Writing about another culture isn’t like putting a butterfly under a microscope.

That’s the underlying lesson of “Masters and Students,” a new book by Haines High School graduate and former Chilkat Valley News reporter Micah True.

True, an assistant professor in the Department of Modern Languages and Cultural Studies at the University of Alberta, looks at how a famous series of publications about Indians in French-American colonies fell short of the mark as early anthropology.

The Catholic priests who penned the “Jesuit Relations” in the mid-1600s were at the same time students of Native culture and determined to convert various groups of Iroquois and Algonquin Indians. Those relationships colored their accounts, True asserts.

“It’s not as simple as gathering a specimen, but that’s something we’ve always taken the Jesuits to have done… Nobody cared too much what their motive may have been,” True said in a recent interview.

The book is a follow-up on True’s doctoral dissertation, “Writing Amerindian Culture: Ethnography in the 17th-Century Jesuit Relations from New France.”

“This book puts the emphasis much more squarely on what happens when we write about cultures we’re not part of – and specifically how the audience exerted influence over what the missionaries wrote and how the Natives exerted influence,” True said. “The Jesuits were not neutral observers in dialogue with groups they wrote about.”

Natives “controlled quite a bit about what Jesuits knew about their cultures,” True said.

True uses as an example a Huron torture ritual, which the missionaries described as a passion play. “The Jesuits weren’t recounting a torture scene. They portrayed it as a conversion scene where (the person being tortured) won’t renounce their Christianity… The Jesuits were not attempting to accurately depict this event. They had other fish to fry.”

Also, the missionaries were motivated to portray their efforts in a positive light, both to secure funding for their efforts and to distance themselves from the Franciscans, another set of missionaries who tried to assimilate Natives to European culture. Jesuits used Native languages and lived in tribal villages.

“There was a competitive aspect to it as well,” True said. “(The Jesuits) were trying to prove they had the right idea.”

The “Relations” at times read like an NPR fundraiser, True said, with excerpts like, “with what the grand ladies of Paris spend on clothing we could educate 10,000 Huron.”
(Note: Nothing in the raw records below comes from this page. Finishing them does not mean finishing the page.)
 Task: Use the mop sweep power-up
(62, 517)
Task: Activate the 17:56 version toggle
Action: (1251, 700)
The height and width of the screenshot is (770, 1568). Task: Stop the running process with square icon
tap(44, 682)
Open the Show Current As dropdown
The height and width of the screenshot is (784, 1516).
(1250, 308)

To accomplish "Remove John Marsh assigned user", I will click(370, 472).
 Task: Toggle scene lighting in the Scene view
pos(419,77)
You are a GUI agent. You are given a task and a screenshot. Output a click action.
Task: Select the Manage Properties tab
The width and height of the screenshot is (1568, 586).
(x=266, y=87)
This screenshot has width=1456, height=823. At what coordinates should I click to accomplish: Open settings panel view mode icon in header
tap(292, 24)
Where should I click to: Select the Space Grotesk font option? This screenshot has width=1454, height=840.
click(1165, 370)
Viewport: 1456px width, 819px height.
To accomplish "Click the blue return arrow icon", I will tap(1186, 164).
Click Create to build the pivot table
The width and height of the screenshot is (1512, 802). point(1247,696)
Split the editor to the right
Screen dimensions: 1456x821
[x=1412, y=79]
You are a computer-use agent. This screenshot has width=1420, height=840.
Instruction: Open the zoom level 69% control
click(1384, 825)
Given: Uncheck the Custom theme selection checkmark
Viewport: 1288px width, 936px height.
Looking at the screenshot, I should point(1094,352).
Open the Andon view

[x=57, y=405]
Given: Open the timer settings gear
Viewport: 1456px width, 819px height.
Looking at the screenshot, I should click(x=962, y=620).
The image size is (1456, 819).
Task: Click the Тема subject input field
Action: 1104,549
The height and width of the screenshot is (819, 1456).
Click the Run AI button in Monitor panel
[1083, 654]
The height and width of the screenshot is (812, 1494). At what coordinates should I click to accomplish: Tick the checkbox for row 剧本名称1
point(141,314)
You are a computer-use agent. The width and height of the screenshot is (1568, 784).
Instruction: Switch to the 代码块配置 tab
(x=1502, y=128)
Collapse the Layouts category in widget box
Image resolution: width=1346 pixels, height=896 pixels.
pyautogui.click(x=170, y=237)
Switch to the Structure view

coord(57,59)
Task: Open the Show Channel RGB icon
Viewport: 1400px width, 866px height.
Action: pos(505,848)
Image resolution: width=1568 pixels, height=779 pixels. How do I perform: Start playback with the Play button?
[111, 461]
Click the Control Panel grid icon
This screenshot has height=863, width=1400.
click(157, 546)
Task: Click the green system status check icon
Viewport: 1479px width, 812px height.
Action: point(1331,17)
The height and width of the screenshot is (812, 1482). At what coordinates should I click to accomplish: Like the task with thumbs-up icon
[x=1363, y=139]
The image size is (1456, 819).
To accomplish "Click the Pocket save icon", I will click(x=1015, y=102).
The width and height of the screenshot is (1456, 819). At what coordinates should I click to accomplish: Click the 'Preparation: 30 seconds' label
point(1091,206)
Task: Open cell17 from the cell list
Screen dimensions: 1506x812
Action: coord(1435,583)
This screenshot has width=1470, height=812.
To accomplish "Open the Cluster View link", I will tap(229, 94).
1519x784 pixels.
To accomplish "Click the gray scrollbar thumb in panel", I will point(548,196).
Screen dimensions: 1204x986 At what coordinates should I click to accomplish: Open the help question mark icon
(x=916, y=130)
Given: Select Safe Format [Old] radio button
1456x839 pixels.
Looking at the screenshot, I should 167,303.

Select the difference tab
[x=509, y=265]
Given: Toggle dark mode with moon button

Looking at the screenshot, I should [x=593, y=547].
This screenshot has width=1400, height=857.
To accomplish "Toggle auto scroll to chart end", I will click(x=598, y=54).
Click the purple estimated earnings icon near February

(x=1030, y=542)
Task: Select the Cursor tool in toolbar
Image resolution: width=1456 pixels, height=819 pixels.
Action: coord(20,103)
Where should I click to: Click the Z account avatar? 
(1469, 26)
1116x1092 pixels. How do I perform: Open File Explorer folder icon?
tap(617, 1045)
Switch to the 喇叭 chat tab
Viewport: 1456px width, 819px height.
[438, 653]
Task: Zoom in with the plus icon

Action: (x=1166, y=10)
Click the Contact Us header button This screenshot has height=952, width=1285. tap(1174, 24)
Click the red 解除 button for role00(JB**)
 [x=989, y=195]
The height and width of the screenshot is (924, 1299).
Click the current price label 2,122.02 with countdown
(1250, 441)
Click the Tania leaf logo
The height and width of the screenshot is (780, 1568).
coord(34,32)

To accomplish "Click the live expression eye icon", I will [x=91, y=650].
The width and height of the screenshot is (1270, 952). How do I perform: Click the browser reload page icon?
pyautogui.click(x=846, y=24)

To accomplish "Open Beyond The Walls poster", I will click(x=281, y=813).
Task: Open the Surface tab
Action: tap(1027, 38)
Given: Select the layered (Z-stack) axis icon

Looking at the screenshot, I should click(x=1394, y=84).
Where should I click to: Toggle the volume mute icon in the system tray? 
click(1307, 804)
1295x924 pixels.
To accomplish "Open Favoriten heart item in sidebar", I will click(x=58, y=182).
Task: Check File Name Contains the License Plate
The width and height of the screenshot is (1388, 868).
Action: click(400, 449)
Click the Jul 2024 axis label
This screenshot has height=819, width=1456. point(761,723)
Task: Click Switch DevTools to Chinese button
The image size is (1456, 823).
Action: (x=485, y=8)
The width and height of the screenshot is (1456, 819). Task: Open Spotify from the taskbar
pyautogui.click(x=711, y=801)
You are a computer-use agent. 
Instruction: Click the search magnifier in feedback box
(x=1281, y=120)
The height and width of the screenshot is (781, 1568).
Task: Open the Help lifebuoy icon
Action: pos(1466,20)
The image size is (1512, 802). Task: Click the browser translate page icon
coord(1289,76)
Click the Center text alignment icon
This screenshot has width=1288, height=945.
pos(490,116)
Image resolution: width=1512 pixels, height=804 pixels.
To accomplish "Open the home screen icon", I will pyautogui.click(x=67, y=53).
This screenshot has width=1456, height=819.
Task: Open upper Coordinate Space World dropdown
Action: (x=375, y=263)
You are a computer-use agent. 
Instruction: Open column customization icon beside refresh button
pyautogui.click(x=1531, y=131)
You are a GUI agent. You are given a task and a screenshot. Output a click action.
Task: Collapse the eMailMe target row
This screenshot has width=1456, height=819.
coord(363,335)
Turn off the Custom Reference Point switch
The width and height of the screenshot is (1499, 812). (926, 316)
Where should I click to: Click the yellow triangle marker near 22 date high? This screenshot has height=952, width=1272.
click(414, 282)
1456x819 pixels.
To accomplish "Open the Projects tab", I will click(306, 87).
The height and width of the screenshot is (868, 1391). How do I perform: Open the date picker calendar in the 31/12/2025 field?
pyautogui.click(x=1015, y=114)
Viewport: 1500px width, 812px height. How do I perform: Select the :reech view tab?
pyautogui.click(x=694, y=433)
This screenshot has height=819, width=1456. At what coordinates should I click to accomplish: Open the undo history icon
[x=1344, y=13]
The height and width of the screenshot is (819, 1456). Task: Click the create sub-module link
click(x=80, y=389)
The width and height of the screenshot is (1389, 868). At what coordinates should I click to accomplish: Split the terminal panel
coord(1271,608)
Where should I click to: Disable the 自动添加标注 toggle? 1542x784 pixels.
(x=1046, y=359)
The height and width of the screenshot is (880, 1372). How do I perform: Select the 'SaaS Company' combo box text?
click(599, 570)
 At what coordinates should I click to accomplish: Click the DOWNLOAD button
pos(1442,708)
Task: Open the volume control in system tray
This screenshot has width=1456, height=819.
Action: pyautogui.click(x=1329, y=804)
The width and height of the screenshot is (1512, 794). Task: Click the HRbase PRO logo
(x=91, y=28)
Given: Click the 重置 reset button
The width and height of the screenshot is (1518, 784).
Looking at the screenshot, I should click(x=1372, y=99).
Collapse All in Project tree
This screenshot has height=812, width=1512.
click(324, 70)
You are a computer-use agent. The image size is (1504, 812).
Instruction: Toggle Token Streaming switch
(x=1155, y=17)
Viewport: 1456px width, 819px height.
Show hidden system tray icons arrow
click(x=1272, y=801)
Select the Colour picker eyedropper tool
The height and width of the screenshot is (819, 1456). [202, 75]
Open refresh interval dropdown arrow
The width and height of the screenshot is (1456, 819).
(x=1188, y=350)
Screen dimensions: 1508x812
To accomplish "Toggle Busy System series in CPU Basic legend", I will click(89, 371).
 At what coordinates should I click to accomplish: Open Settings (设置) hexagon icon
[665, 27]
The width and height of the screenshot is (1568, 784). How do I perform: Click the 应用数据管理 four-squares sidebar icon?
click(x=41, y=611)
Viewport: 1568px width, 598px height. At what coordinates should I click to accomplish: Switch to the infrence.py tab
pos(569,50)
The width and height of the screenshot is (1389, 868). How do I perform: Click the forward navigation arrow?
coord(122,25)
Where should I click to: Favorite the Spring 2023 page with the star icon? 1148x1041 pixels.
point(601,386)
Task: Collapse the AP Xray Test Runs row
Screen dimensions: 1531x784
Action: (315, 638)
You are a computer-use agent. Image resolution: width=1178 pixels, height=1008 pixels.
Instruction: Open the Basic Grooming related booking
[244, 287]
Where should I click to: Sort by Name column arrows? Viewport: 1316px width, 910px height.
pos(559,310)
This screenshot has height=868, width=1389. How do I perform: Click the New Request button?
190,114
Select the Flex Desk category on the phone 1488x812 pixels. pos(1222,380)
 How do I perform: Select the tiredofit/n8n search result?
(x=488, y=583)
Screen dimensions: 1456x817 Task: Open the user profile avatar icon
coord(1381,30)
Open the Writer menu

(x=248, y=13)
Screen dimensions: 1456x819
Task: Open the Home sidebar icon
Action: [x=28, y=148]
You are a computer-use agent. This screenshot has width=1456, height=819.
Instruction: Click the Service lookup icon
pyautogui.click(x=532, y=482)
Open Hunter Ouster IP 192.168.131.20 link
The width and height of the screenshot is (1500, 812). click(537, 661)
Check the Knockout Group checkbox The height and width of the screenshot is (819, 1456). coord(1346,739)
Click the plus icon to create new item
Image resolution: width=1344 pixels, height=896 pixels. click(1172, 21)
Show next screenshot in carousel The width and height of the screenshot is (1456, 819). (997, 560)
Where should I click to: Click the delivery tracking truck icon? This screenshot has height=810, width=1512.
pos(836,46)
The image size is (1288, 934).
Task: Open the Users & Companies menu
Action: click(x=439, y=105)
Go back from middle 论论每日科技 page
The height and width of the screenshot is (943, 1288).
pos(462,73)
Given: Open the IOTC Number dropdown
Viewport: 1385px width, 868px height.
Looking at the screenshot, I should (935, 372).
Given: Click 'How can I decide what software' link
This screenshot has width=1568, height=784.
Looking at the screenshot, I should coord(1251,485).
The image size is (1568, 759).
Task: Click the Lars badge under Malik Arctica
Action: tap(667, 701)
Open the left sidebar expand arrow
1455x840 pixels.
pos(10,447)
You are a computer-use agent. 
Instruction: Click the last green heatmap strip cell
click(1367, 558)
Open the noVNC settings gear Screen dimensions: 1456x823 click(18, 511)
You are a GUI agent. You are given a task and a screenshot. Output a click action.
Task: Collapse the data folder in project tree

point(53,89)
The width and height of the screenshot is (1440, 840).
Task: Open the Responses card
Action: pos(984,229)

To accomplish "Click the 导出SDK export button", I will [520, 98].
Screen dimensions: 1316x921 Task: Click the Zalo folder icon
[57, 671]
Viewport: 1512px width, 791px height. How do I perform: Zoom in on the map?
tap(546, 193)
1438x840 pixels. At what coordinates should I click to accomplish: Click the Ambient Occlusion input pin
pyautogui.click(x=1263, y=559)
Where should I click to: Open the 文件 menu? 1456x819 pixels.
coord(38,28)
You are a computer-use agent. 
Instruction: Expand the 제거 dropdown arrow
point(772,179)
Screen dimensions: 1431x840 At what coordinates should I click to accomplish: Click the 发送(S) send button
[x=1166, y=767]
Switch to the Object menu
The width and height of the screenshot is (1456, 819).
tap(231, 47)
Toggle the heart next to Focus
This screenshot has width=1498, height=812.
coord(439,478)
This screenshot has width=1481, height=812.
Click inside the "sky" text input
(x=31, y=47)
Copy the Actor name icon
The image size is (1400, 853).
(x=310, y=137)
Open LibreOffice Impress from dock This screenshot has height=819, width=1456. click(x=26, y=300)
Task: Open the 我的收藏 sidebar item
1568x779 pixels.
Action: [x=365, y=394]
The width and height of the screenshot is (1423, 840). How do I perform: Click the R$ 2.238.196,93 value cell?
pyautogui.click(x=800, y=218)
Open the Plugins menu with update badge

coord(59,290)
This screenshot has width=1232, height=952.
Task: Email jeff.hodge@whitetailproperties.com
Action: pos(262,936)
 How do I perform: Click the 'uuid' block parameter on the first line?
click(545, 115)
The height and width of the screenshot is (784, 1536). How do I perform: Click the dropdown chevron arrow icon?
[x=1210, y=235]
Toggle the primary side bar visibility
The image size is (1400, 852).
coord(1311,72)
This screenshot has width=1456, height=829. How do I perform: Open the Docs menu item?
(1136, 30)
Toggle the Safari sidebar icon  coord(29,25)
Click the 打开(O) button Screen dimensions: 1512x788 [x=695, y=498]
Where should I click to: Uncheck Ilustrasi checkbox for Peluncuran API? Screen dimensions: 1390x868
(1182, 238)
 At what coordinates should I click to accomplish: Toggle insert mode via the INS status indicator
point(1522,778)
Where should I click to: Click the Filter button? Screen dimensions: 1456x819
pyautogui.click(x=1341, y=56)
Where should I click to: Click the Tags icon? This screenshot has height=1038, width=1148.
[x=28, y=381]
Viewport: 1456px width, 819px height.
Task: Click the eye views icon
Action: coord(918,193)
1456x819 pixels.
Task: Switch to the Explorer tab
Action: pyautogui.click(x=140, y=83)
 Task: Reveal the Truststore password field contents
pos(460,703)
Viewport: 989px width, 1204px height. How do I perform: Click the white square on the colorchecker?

True said his book’s biggest research coup was finding that the France-based editors of the publications changed facts. “We have access. We can tell what they changed. That might be the biggest contribution of the book.”

The “Jesuit Relations” were regarded for years as objective accounts of Native life, but True said that was due, in part, to the nature of early anthropology, which didn’t consider that bias and other factors influenced the Jesuits’ writing.

“Now we understand you can’t be entirely neutral or objective when you do this kind of work. What you see and what you feel affects what you write.”

Modern anthropologists factor in such things, but that standard wasn’t applied to the “Jesuit Relations,” True said. Over the years, historians have picked through the “Relations,” and drawn various interpretations, he said. “Every trendy theory in anthropology was applied to these texts.”

True read 73 volumes of the French text to write the book, which took a year. “It’s not a small amount of material.”

The scholarly book was published by McGill-Queen’s University Press and is available online. True, who holds a doctoral degree in French studies, lives in Edmonton with his wife, Kim, and daughter, Alex.